- [Exercise goal]: Print exactly, and only, the lines from the one containing "Task: Click the Favorites star icon" through the last line of the records below, both included; leave out the pictures.

■ ■ ■

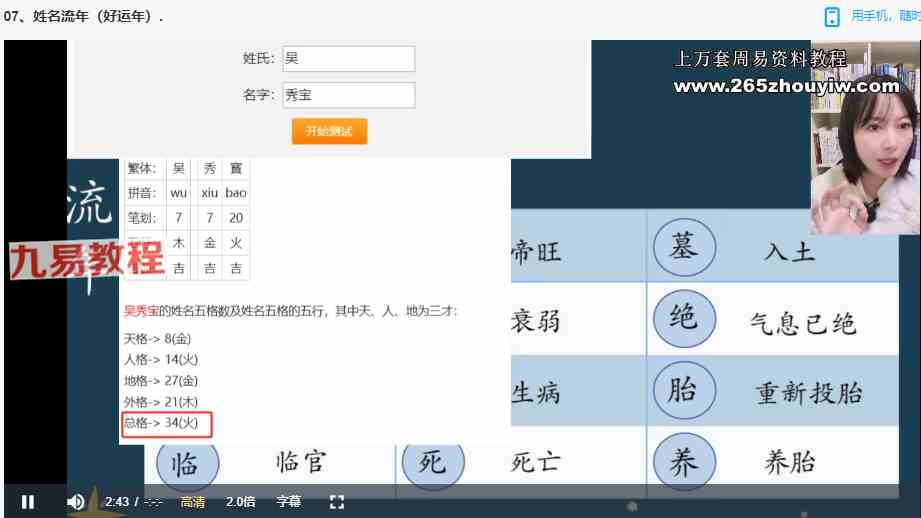Click the mobile phone icon at top right

pyautogui.click(x=831, y=17)
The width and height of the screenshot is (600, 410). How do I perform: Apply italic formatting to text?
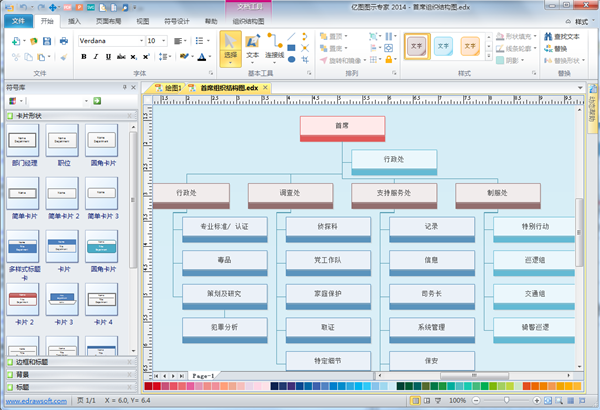[x=98, y=57]
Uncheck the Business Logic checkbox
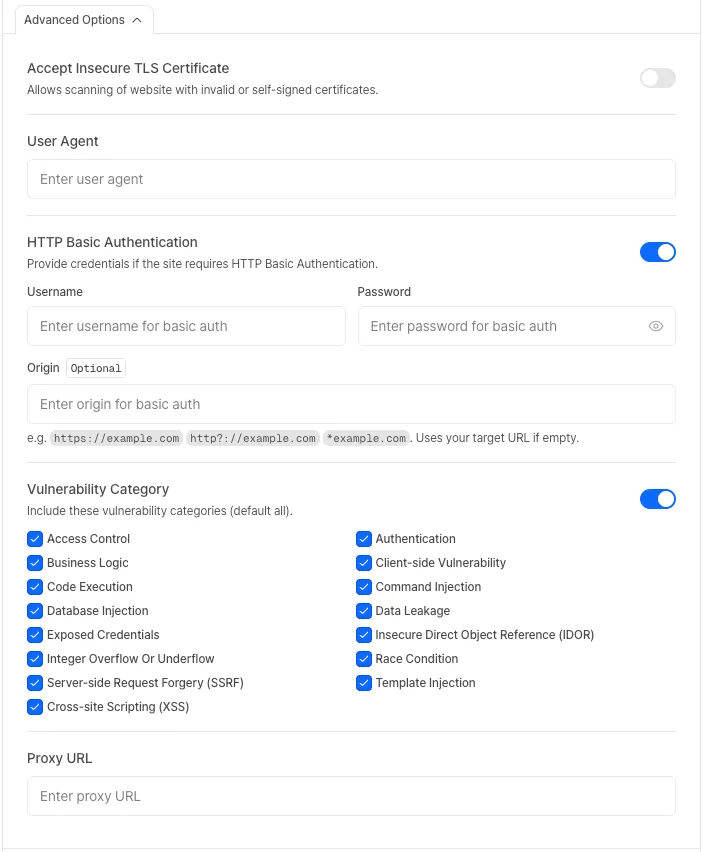 point(35,562)
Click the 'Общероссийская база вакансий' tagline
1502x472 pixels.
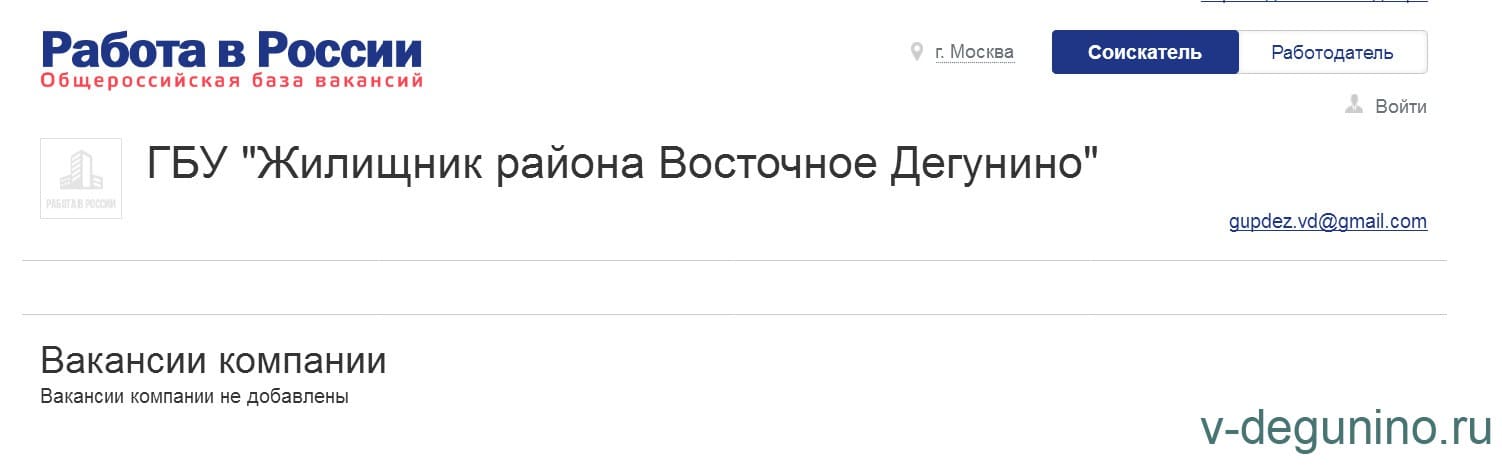(231, 81)
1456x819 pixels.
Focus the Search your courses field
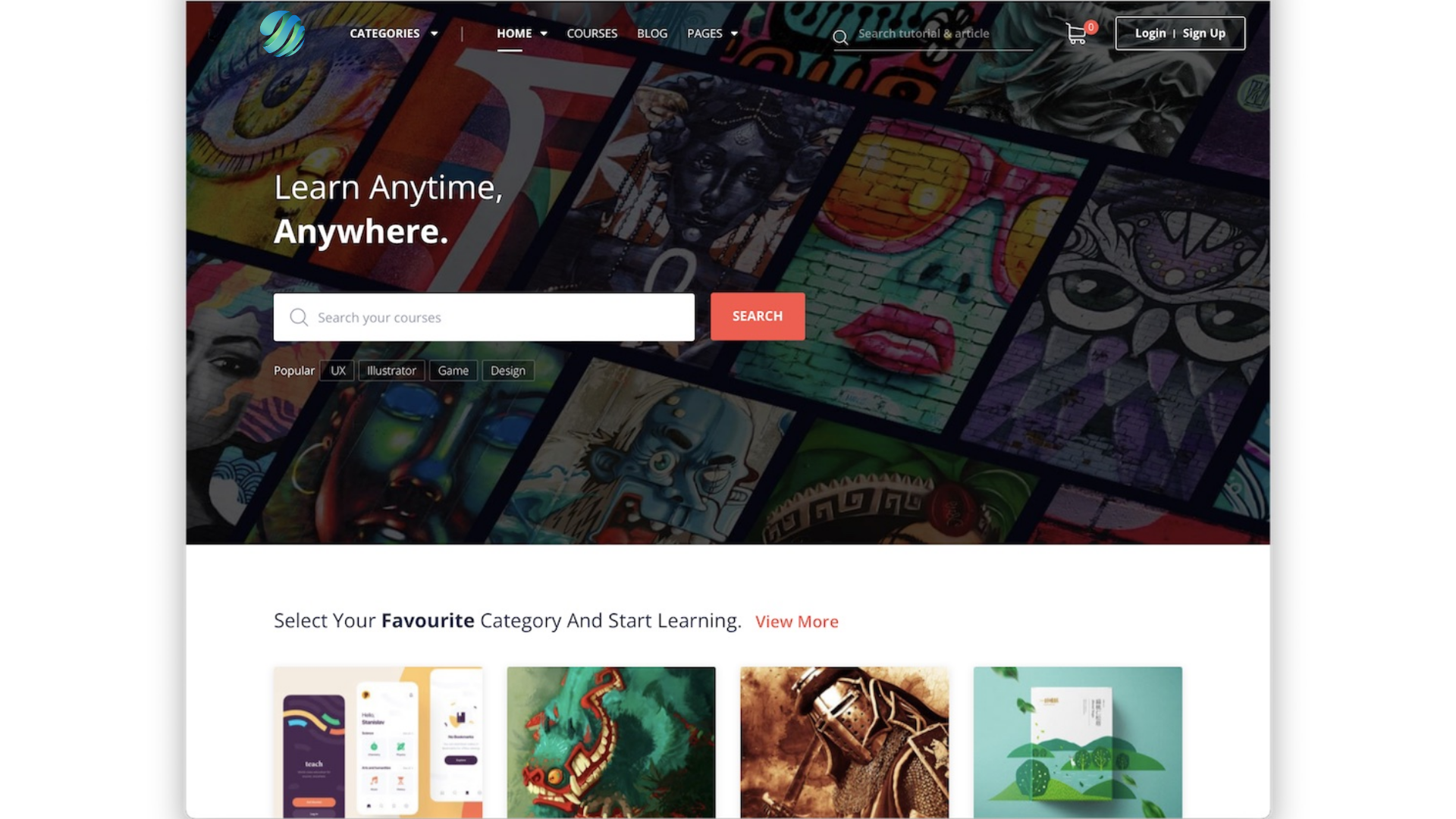pyautogui.click(x=484, y=317)
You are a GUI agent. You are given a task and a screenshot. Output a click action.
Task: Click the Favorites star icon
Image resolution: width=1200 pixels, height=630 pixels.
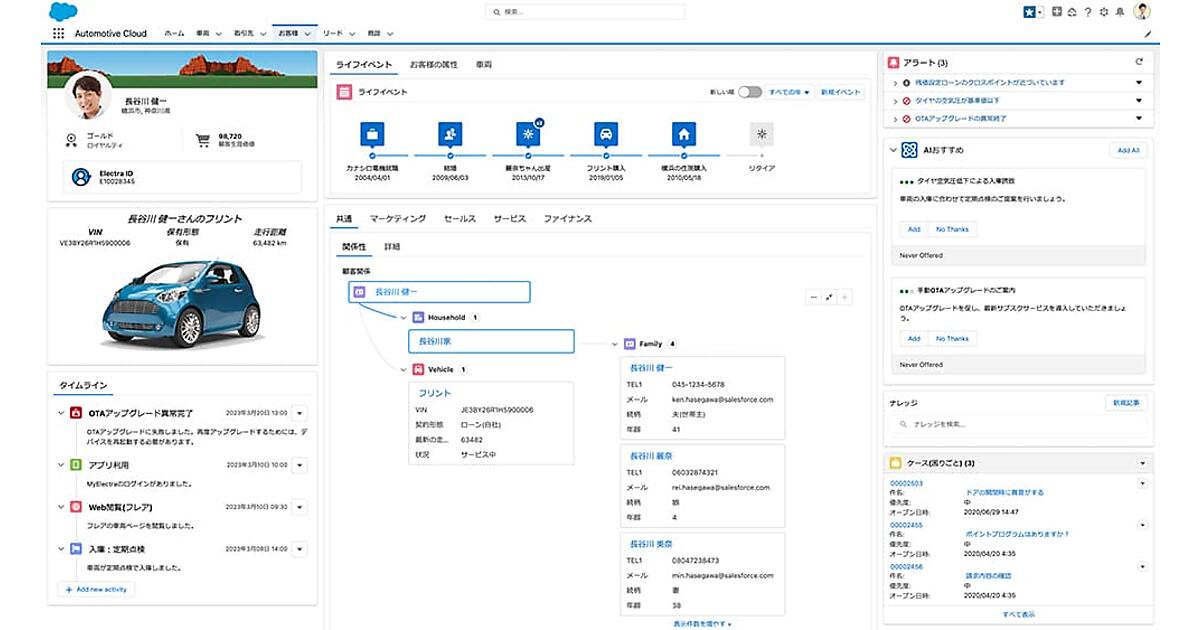pyautogui.click(x=1028, y=12)
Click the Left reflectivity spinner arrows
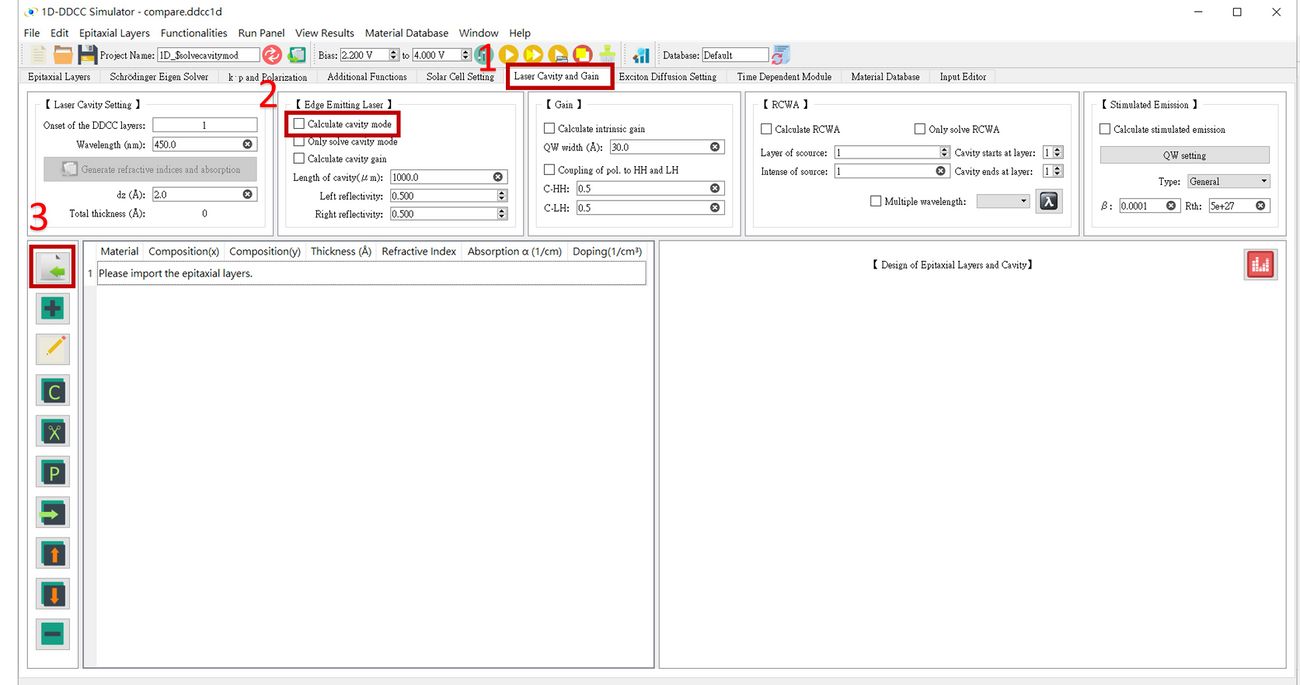Screen dimensions: 1300x685 coord(501,196)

■ ■ ■

- [Result of the exercise]:
Task: Click the Favorites star icon
Image resolution: width=1200 pixels, height=630 pixels.
pyautogui.click(x=1028, y=12)
Click the Left reflectivity spinner arrows
Screen dimensions: 1300x685 coord(501,196)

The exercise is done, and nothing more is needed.